To see how this kind of mathematics can be helpful in understanding financial
markets, you just have to see that a stock price is a lot like our man in Cancun. At any
instant, there is a chance that the price will go up, and a chance that the price will go
down. These two possibilities are directly analogous to the drunkard stumbling
toward room 700, or toward room 799, working his way up or down the hallway.
And so, the question that mathematics can answer in this case is the following: If the
stock begins at a certain price, and it undergoes a random walk, what is the probability
that the price will be a particular value after some fixed period of time? In other
words, which door will the price have stumbled to after one hundred, or one
thousand, ticks?
This is the question Bachelier answered in his thesis. He showed that if a stock price
undergoes a random walk, the probability of its taking any given value after a certain
period of time is given by a curve known as a normal distribution, or a bell curve. As
its name suggests, this curve looks like a bell, rounded at the top and widening at the
bottom. The tallest part of this curve is centered at the starting price, which means that
the most likely scenario is that the price will be somewhere near where it began.
Farther out from this center peak, the curve drops off quickly, indicating that large
changes in price are less likely. As the stock price takes more steps on the random
walk, however, the curve progressively widens and becomes less tall overall,

indicating that over time, the chances that the stock will vary from its initial value
increase. A picture is priceless here, so look at Figure 1 to see how this works.
Figure 1: Bachelier discovered that if the price of a stock undergoes a random walk, the probability that the price will take a particular
value in the future can be calculated from a curve known as a normal distribution. These plots show how that works for a stock whose
price is $100 now. Plot (a) is an example of a normal distribution, calculated for a particular time in the future, say, five years from now.

[Data items]

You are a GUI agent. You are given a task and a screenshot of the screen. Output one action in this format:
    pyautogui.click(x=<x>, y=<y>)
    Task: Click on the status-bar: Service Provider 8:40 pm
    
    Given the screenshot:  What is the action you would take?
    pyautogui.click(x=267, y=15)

### [JOB 1]
In the passage on stock prices and random walks, reproduce word for word the section from "And so, the" to "thousand, ticks?".
### [JOB 2]
Pick up the passage on Bachelier and random walks in stock prices after its final sentence and keep writing it.

### [EXPECTED ANSWER 1]
And so, the question that mathematics can answer in this case is the following: If the
stock begins at a certain price, and it undergoes a random walk, what is the probability
that the price will be a particular value after some fixed period of time? In other
words, which door will the price have stumbled to after one hundred, or one
thousand, ticks?

### [EXPECTED ANSWER 2]
The probability that, in five years, the price of the stock will be somewhere in a given range is given by the area underneath the curve —
so, for instance, the area of the shaded region in plot (b) corresponds to the probability that the stock will be worth somewhere between
$60 and $70 in five years. The shape of the plot depends on how long into the future you are thinking about projecting. In plot (c), the
dotted line would be the plot for a year from now, the dashed line for three years, and the solid line for five years from now. You’ll notice
that the plots get shorter and fatter over time. This means that the probability that the stock will have a price very far from its initial price
of $100 gets larger, as can be seen in plot (d). Notice that the area of the shaded region under the solid line, corresponding to the
probability that the price of the stock will be between $60 and $70 five years from now, is much larger than the area of the shaded region
below the dotted line, which corresponds to just one year from now.
Thinking of stock movements in terms of random walks is astoundingly modern,
and it seems Bachelier was essentially unprecedented in conceiving of the market in
this way. And yet on some level, the idea seems crazy (perhaps explaining why no one
else entertained it). Sure, you might say, I believe the mathematics. If stock prices
move randomly, then the theory of random walks is well and good. But why would
you ever assume that markets move randomly? Prices go up on good news; they go
down on bad news. There’s nothing random about it. Bachelier’s basic assumption,
that the likelihood of the price ticking up at a given instant is always equal to the
likelihood of its ticking down, is pure bunk.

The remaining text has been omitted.